Start of Available data

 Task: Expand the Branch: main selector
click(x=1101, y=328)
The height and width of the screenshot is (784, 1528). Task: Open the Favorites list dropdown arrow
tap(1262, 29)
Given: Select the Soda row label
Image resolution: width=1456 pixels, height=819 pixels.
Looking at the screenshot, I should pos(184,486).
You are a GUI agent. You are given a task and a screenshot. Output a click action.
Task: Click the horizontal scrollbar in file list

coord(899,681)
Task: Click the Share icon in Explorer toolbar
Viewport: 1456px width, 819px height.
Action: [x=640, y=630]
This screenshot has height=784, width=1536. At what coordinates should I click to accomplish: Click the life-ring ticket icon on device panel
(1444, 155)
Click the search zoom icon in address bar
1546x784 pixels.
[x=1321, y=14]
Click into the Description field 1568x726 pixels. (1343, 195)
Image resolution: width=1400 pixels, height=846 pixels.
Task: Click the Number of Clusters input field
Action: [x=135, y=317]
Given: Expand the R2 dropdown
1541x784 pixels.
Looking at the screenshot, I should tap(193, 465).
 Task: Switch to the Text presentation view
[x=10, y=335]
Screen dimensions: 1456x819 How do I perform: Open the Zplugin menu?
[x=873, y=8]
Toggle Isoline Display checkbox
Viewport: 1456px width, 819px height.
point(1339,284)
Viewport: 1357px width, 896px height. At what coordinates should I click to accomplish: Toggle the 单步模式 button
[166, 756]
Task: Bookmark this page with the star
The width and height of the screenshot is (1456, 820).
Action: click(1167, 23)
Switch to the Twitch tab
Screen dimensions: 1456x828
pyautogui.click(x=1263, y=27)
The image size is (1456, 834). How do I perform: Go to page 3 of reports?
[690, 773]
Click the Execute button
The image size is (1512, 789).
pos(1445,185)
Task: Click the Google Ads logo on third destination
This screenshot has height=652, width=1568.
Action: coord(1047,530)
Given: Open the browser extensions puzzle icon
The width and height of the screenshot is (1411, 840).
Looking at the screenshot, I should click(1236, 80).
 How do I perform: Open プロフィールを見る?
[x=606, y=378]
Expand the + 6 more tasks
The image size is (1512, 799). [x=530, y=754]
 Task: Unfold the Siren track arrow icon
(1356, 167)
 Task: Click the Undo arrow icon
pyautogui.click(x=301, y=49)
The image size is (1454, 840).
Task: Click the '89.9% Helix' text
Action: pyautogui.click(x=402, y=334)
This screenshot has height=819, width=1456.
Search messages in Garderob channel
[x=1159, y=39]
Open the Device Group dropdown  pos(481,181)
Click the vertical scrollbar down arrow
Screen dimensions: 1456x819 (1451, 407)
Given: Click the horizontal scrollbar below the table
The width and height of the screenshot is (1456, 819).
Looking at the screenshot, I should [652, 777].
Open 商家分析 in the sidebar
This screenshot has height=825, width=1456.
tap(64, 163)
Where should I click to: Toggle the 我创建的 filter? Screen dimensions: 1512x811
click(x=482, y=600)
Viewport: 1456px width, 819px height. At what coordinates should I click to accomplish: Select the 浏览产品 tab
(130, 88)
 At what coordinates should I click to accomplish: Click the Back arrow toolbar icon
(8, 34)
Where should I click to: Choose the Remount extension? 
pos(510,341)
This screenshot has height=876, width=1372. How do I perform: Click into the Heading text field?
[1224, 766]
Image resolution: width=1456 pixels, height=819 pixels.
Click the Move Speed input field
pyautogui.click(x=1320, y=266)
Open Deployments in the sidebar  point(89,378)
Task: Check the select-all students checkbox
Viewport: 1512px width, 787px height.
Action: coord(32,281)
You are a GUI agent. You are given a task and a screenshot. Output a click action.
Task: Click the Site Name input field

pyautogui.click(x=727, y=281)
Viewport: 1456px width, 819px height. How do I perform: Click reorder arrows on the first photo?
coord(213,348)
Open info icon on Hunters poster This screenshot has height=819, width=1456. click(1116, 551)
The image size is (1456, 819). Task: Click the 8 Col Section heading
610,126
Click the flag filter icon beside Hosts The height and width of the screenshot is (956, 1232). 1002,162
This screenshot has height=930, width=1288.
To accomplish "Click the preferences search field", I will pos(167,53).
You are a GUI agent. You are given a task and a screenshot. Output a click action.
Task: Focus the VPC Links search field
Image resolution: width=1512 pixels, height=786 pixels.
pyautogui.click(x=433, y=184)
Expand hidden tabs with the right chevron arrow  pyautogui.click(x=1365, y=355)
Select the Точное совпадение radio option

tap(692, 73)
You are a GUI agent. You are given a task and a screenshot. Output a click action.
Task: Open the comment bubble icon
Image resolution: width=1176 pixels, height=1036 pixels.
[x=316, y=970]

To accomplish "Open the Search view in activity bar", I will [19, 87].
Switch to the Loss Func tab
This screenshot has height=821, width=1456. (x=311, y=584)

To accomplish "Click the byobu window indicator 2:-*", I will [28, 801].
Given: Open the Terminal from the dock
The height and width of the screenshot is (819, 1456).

End of Available data

### Your objective
Please write out each line of the listing above exactly.

### Answer box
 Task: Expand the Branch: main selector
click(x=1101, y=328)
The height and width of the screenshot is (784, 1528). Task: Open the Favorites list dropdown arrow
tap(1262, 29)
Given: Select the Soda row label
Image resolution: width=1456 pixels, height=819 pixels.
Looking at the screenshot, I should pos(184,486).
You are a GUI agent. You are given a task and a screenshot. Output a click action.
Task: Click the horizontal scrollbar in file list

coord(899,681)
Task: Click the Share icon in Explorer toolbar
Viewport: 1456px width, 819px height.
Action: [x=640, y=630]
This screenshot has height=784, width=1536. At what coordinates should I click to accomplish: Click the life-ring ticket icon on device panel
(1444, 155)
Click the search zoom icon in address bar
1546x784 pixels.
[x=1321, y=14]
Click into the Description field 1568x726 pixels. (1343, 195)
Image resolution: width=1400 pixels, height=846 pixels.
Task: Click the Number of Clusters input field
Action: [x=135, y=317]
Given: Expand the R2 dropdown
1541x784 pixels.
Looking at the screenshot, I should tap(193, 465).
 Task: Switch to the Text presentation view
[x=10, y=335]
Screen dimensions: 1456x819 How do I perform: Open the Zplugin menu?
[x=873, y=8]
Toggle Isoline Display checkbox
Viewport: 1456px width, 819px height.
point(1339,284)
Viewport: 1357px width, 896px height. At what coordinates should I click to accomplish: Toggle the 单步模式 button
[166, 756]
Task: Bookmark this page with the star
The width and height of the screenshot is (1456, 820).
Action: click(1167, 23)
Switch to the Twitch tab
Screen dimensions: 1456x828
pyautogui.click(x=1263, y=27)
The image size is (1456, 834). How do I perform: Go to page 3 of reports?
[690, 773]
Click the Execute button
The image size is (1512, 789).
pos(1445,185)
Task: Click the Google Ads logo on third destination
This screenshot has height=652, width=1568.
Action: coord(1047,530)
Given: Open the browser extensions puzzle icon
The width and height of the screenshot is (1411, 840).
Looking at the screenshot, I should click(1236, 80).
 How do I perform: Open プロフィールを見る?
[x=606, y=378]
Expand the + 6 more tasks
The image size is (1512, 799). [x=530, y=754]
 Task: Unfold the Siren track arrow icon
(1356, 167)
 Task: Click the Undo arrow icon
pyautogui.click(x=301, y=49)
The image size is (1454, 840).
Task: Click the '89.9% Helix' text
Action: pyautogui.click(x=402, y=334)
This screenshot has height=819, width=1456.
Search messages in Garderob channel
[x=1159, y=39]
Open the Device Group dropdown  pos(481,181)
Click the vertical scrollbar down arrow
Screen dimensions: 1456x819 (1451, 407)
Given: Click the horizontal scrollbar below the table
The width and height of the screenshot is (1456, 819).
Looking at the screenshot, I should [652, 777].
Open 商家分析 in the sidebar
This screenshot has height=825, width=1456.
tap(64, 163)
Where should I click to: Toggle the 我创建的 filter? Screen dimensions: 1512x811
click(x=482, y=600)
Viewport: 1456px width, 819px height. At what coordinates should I click to accomplish: Select the 浏览产品 tab
(130, 88)
 At what coordinates should I click to accomplish: Click the Back arrow toolbar icon
(8, 34)
Where should I click to: Choose the Remount extension? 
pos(510,341)
This screenshot has height=876, width=1372. How do I perform: Click into the Heading text field?
[1224, 766]
Image resolution: width=1456 pixels, height=819 pixels.
Click the Move Speed input field
pyautogui.click(x=1320, y=266)
Open Deployments in the sidebar  point(89,378)
Task: Check the select-all students checkbox
Viewport: 1512px width, 787px height.
Action: coord(32,281)
You are a GUI agent. You are given a task and a screenshot. Output a click action.
Task: Click the Site Name input field

pyautogui.click(x=727, y=281)
Viewport: 1456px width, 819px height. How do I perform: Click reorder arrows on the first photo?
coord(213,348)
Open info icon on Hunters poster This screenshot has height=819, width=1456. click(1116, 551)
The image size is (1456, 819). Task: Click the 8 Col Section heading
610,126
Click the flag filter icon beside Hosts The height and width of the screenshot is (956, 1232). 1002,162
This screenshot has height=930, width=1288.
To accomplish "Click the preferences search field", I will pos(167,53).
You are a GUI agent. You are given a task and a screenshot. Output a click action.
Task: Focus the VPC Links search field
Image resolution: width=1512 pixels, height=786 pixels.
pyautogui.click(x=433, y=184)
Expand hidden tabs with the right chevron arrow  pyautogui.click(x=1365, y=355)
Select the Точное совпадение radio option

tap(692, 73)
You are a GUI agent. You are given a task and a screenshot. Output a click action.
Task: Open the comment bubble icon
Image resolution: width=1176 pixels, height=1036 pixels.
[x=316, y=970]

To accomplish "Open the Search view in activity bar", I will [19, 87].
Switch to the Loss Func tab
This screenshot has height=821, width=1456. (x=311, y=584)

To accomplish "Click the byobu window indicator 2:-*", I will [28, 801].
Given: Open the Terminal from the dock
The height and width of the screenshot is (819, 1456).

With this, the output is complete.